- **Extracted information**:

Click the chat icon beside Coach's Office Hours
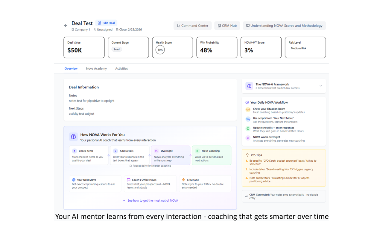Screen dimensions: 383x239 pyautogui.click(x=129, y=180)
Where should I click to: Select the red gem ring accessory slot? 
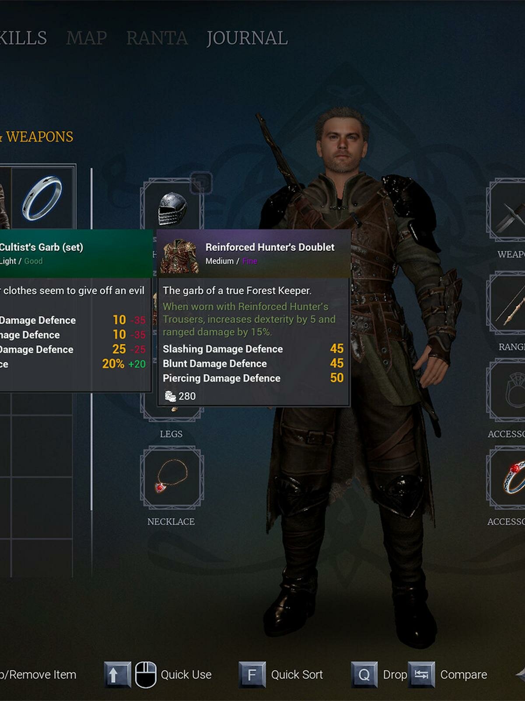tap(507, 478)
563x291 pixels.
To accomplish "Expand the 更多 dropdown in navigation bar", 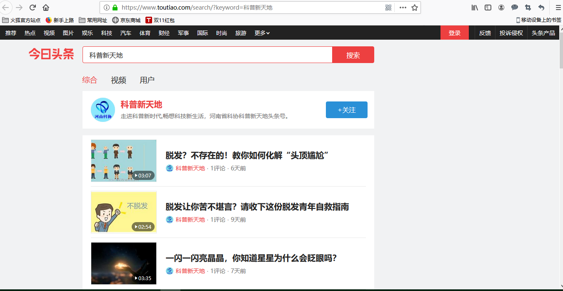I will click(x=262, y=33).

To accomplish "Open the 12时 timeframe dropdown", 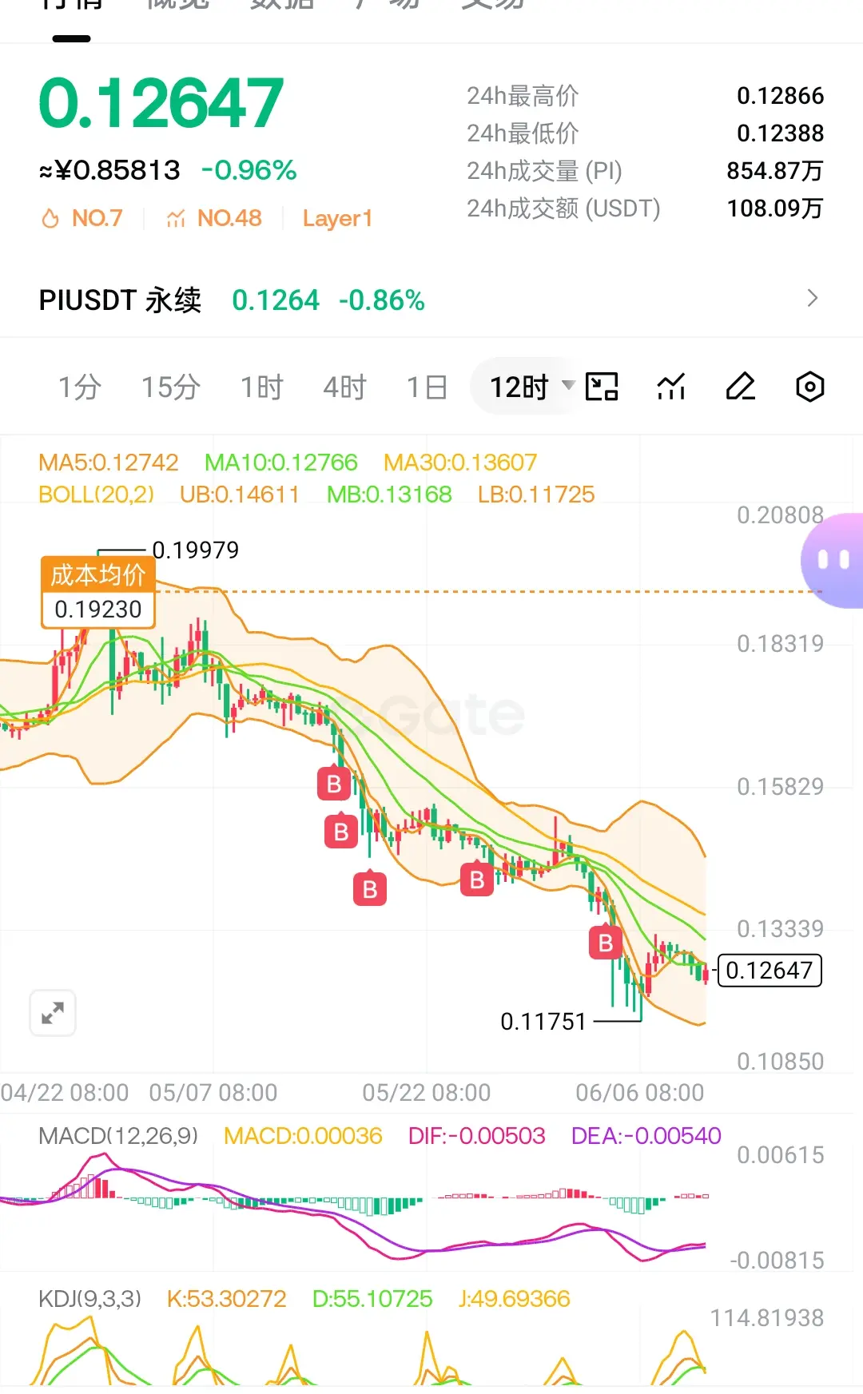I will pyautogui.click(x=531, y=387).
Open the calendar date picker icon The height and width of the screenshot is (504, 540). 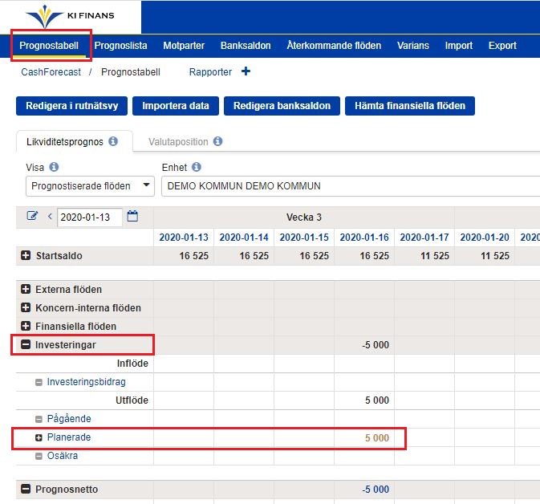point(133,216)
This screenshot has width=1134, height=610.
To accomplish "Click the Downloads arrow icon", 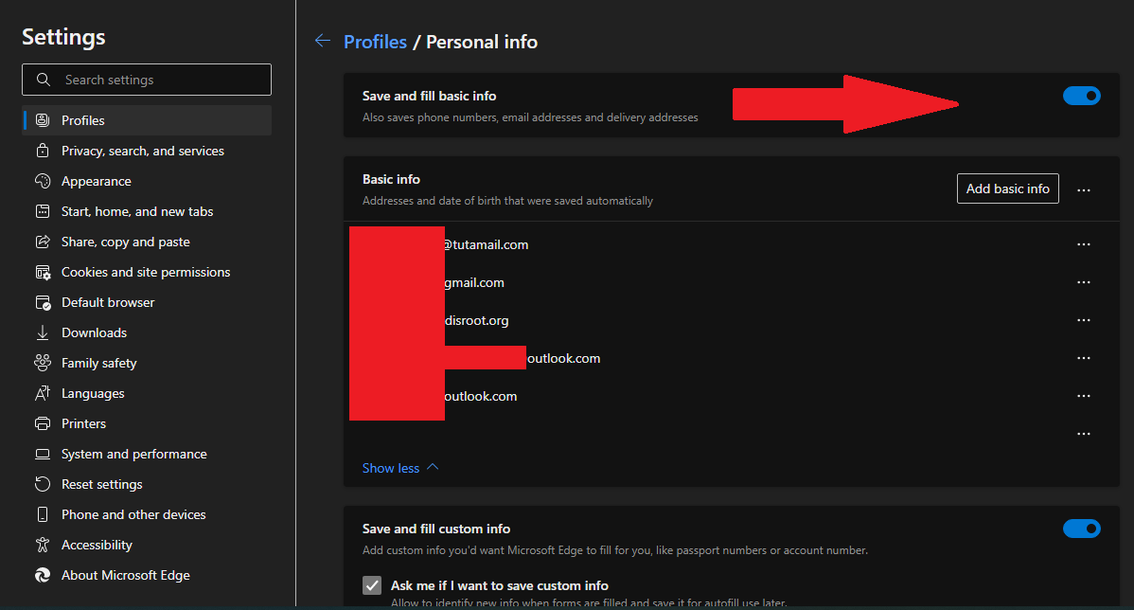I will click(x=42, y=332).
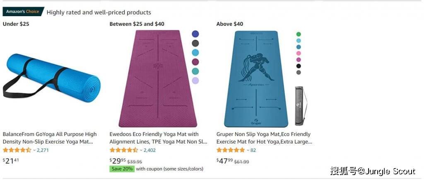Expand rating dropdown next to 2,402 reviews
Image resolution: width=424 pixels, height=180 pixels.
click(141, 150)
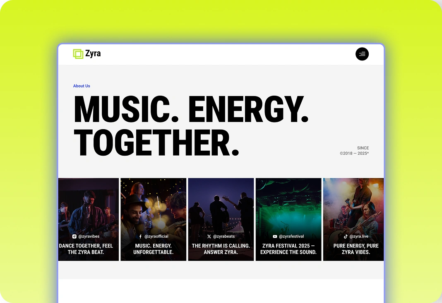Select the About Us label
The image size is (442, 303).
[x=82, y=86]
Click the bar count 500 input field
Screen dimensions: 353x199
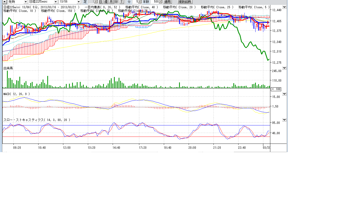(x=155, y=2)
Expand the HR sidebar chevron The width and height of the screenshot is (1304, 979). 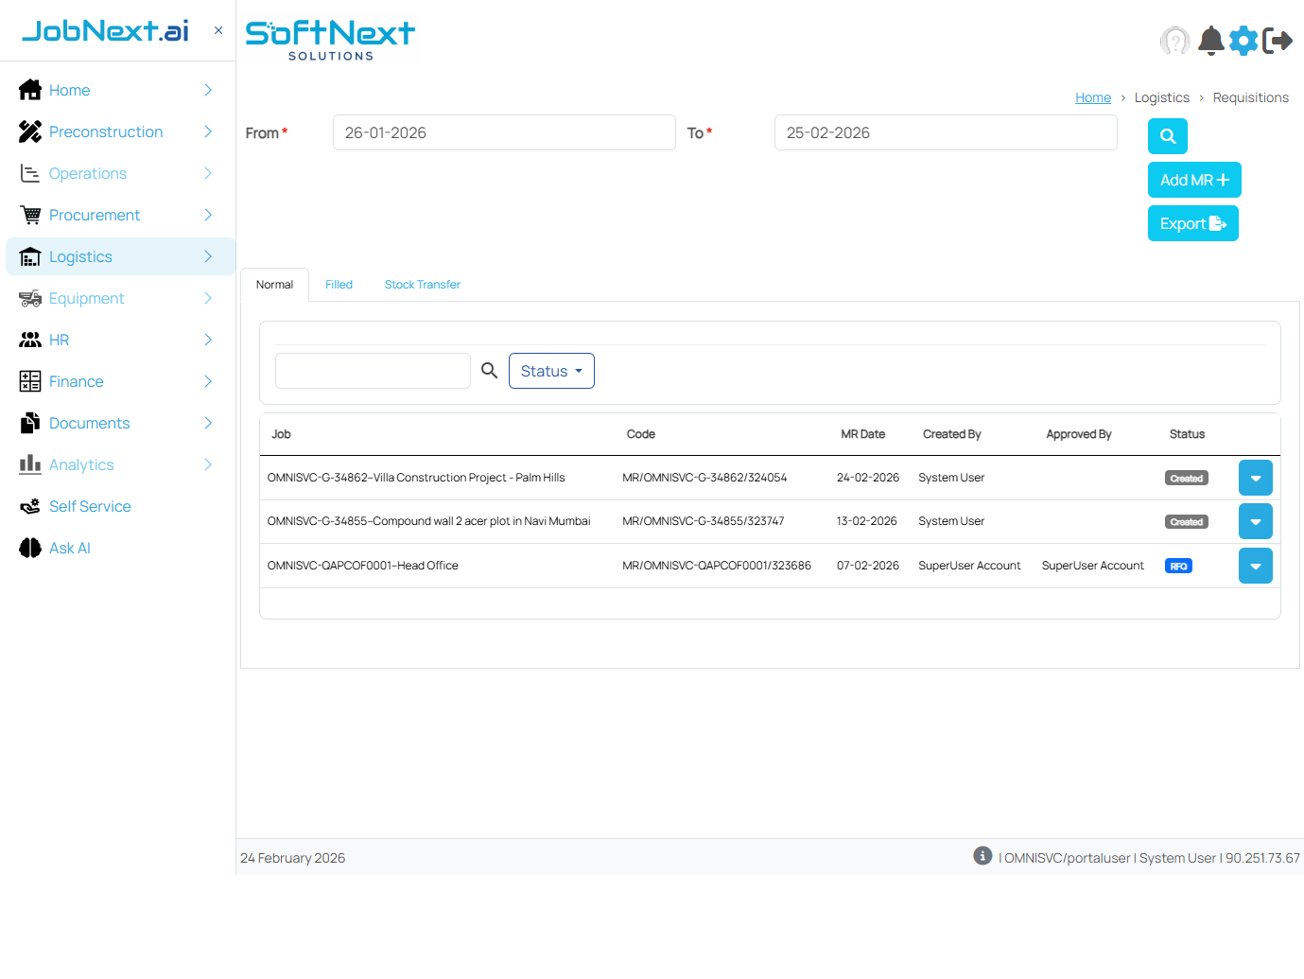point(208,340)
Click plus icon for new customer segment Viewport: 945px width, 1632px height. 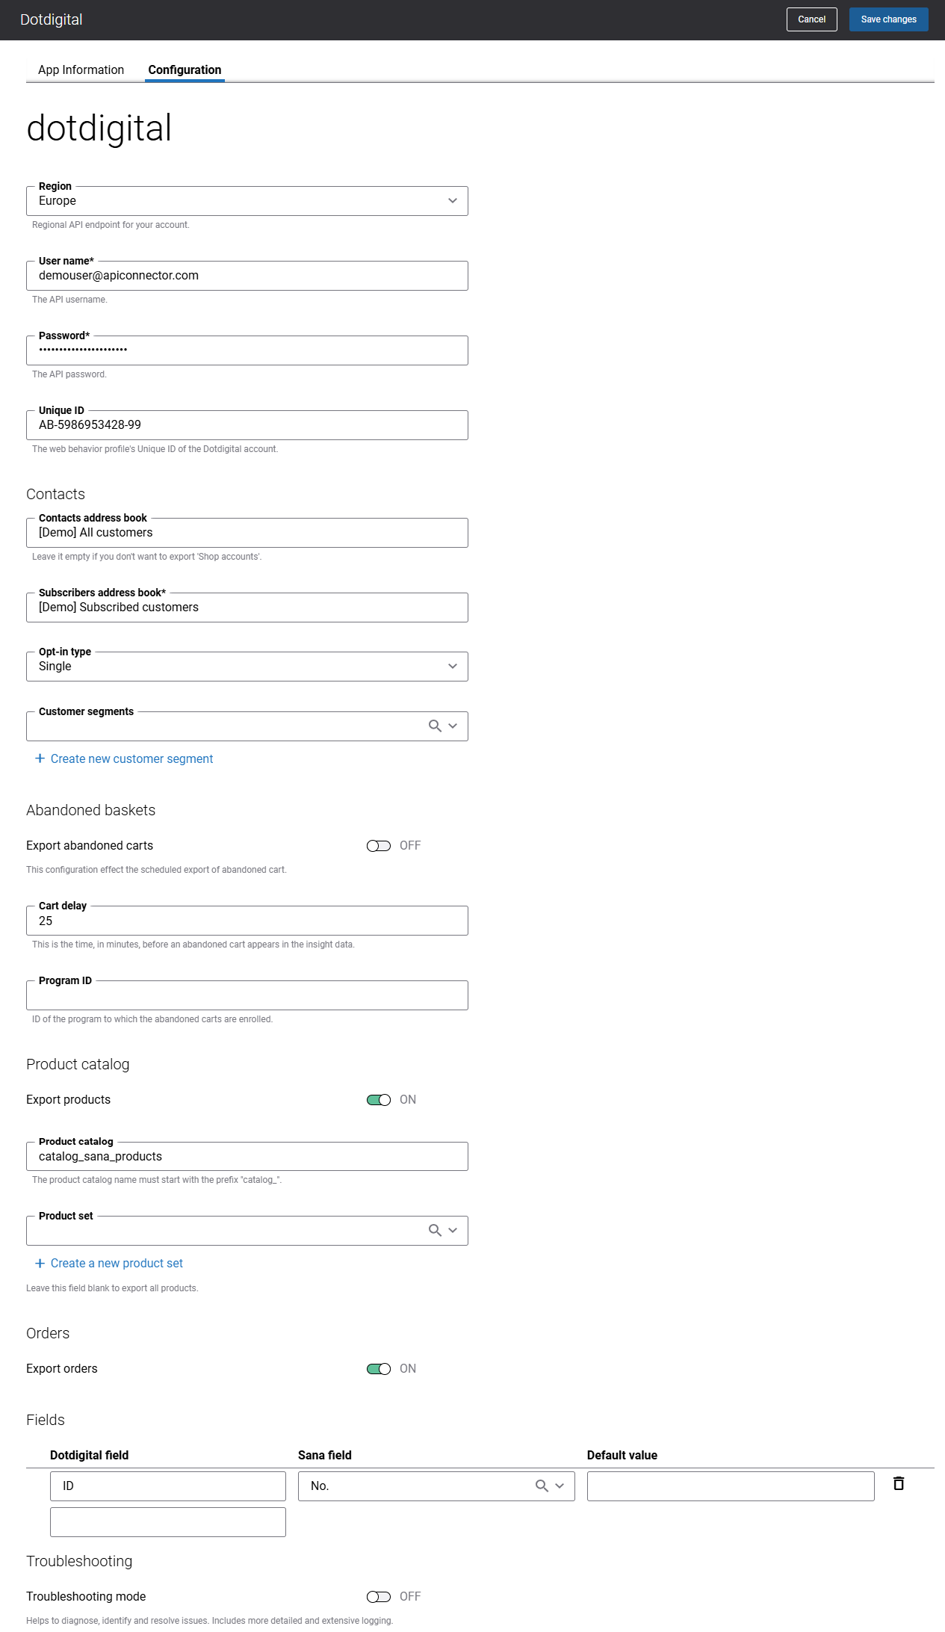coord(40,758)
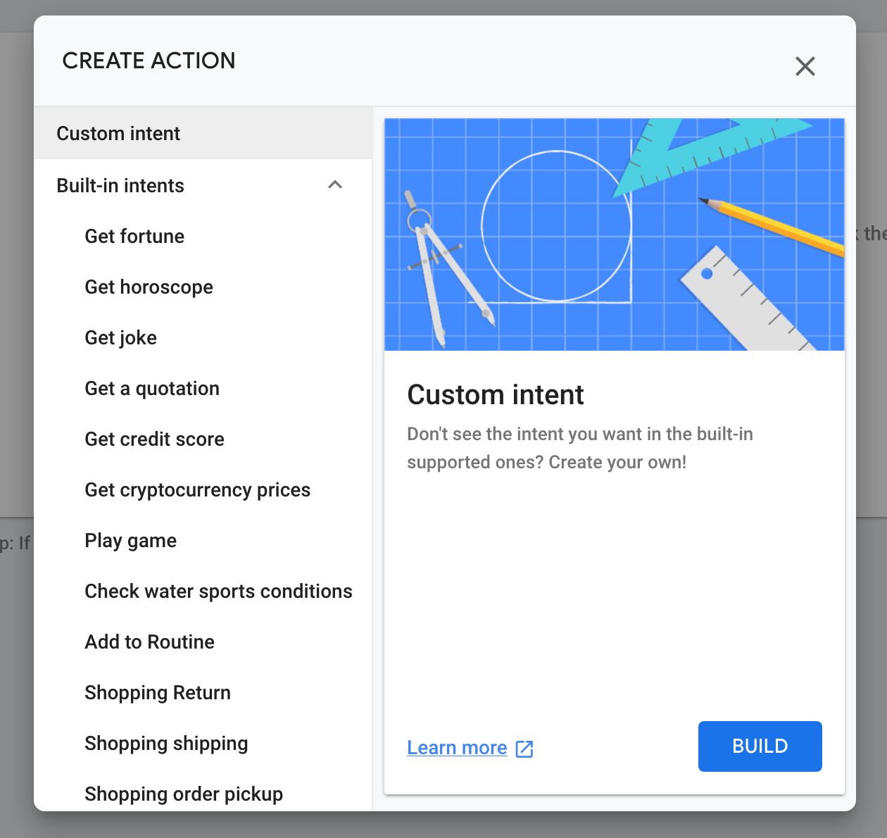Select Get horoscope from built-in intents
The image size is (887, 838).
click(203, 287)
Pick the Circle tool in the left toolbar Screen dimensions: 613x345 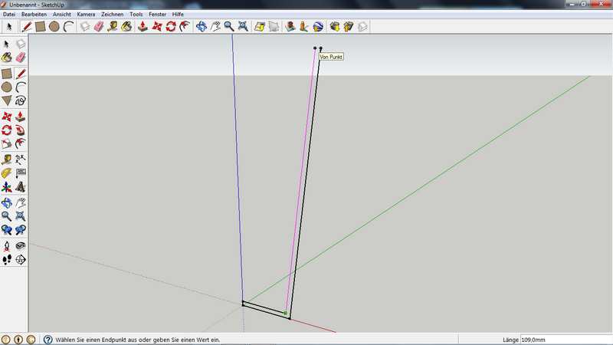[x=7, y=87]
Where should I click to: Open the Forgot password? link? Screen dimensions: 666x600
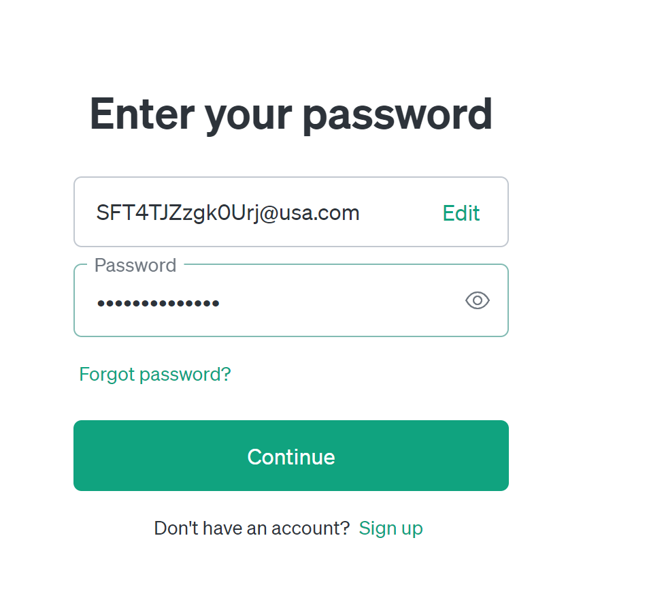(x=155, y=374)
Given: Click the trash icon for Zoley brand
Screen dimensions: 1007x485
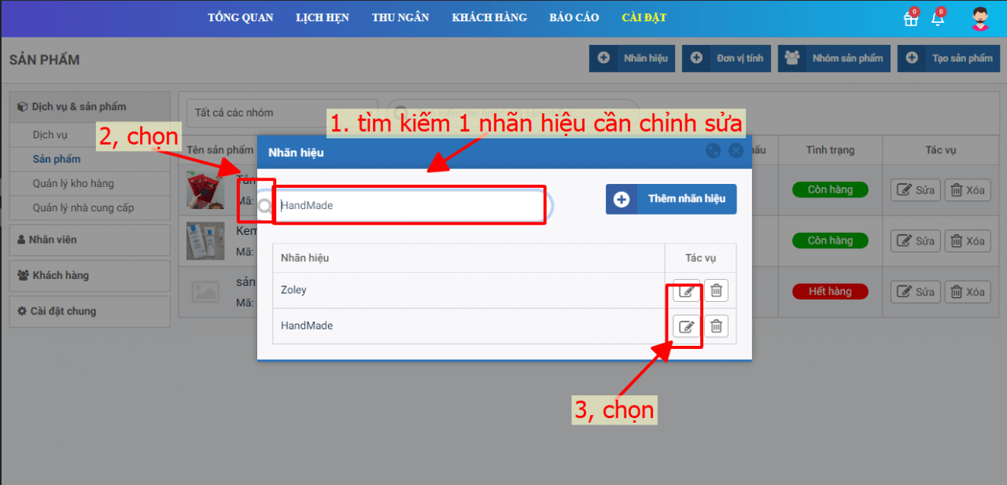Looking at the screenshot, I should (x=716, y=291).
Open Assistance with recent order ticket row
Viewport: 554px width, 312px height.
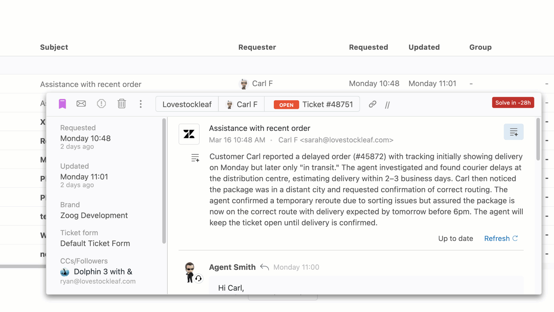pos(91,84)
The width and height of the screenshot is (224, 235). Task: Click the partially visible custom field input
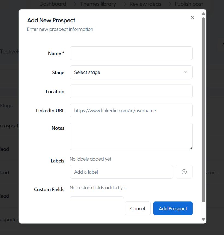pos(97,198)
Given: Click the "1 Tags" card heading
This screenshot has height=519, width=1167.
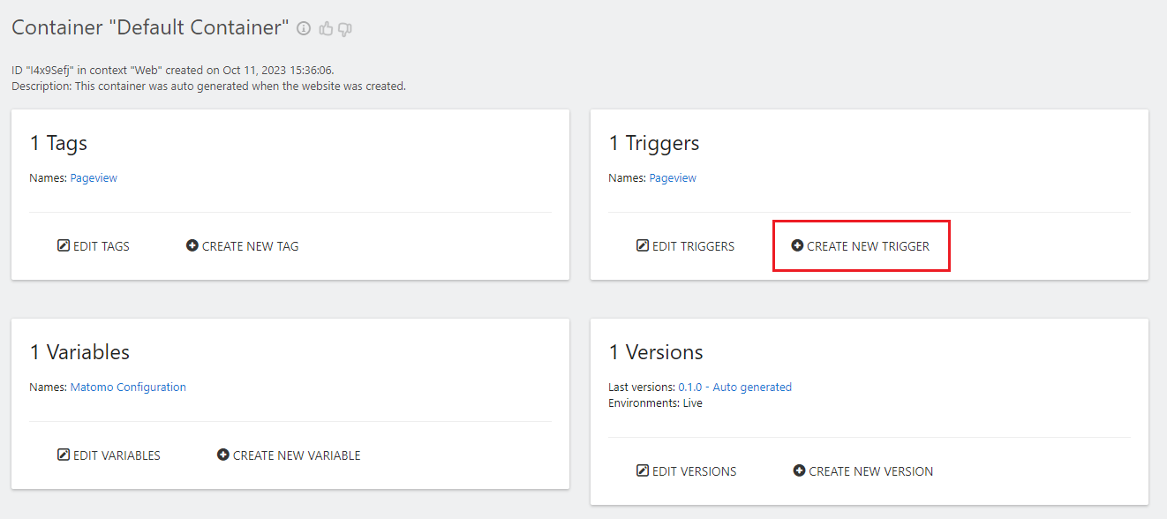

- **Exercise brief**:
Your answer must be a single number: the count of lines in these records that contain "This".

- **Solution to the exercise**:
2